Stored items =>
== Segment start ==

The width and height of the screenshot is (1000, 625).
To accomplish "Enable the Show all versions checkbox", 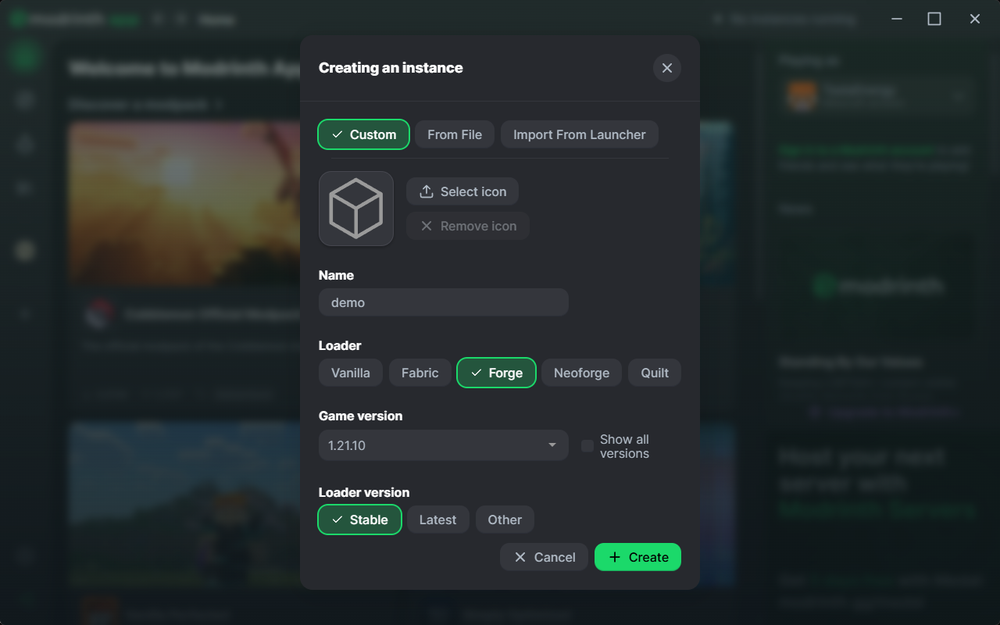I will (588, 445).

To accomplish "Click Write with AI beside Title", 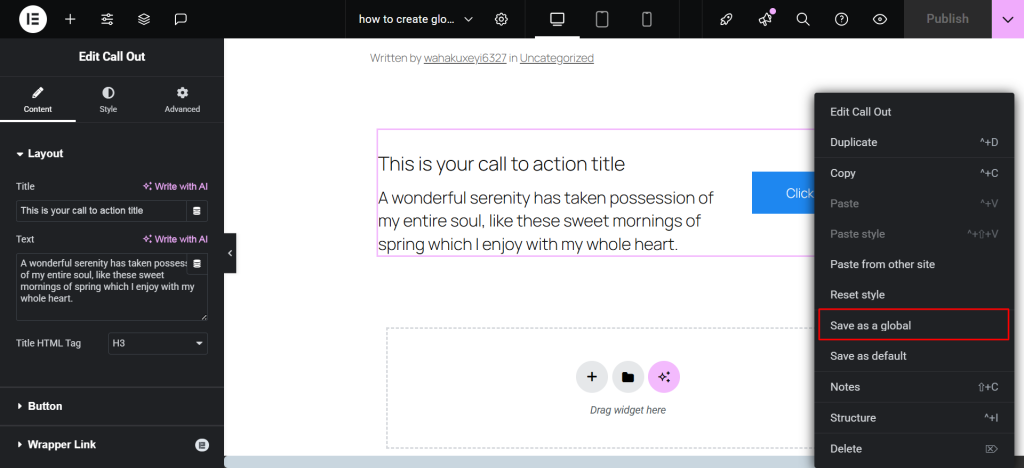I will click(175, 186).

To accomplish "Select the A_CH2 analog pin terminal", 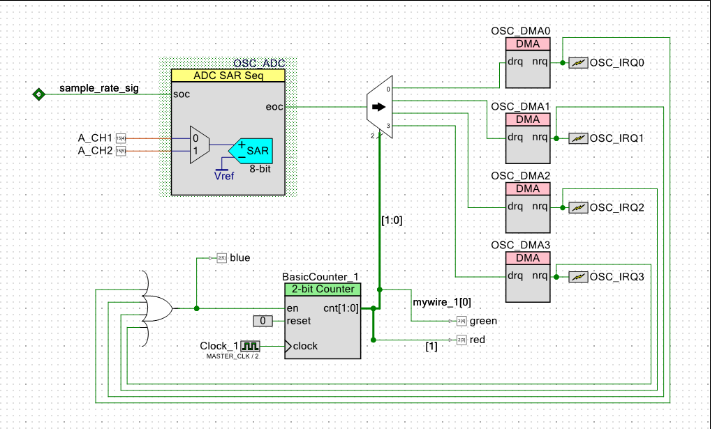I will [x=121, y=151].
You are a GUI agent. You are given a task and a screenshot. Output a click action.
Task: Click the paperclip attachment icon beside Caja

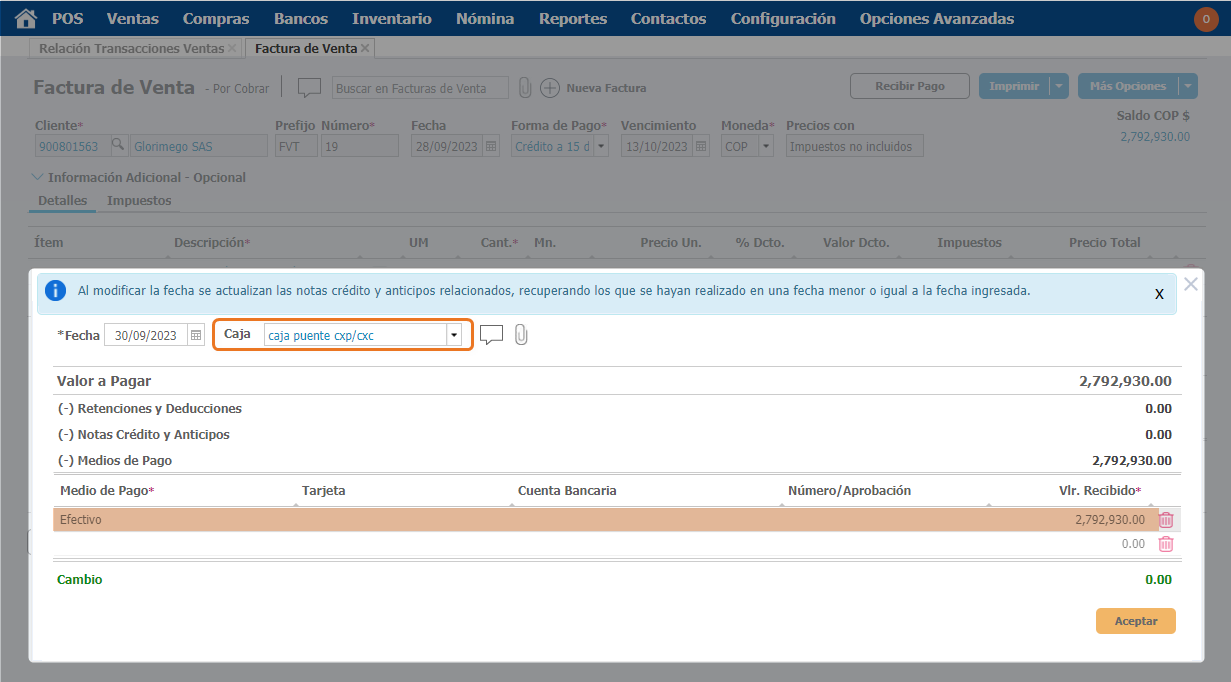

== Segment end ==

WHAT IS REQUIRED => Among the lines above, find those holding the word "screenshot" and state how many there are, number only.

SOLUTION TO THE EXERCISE => 2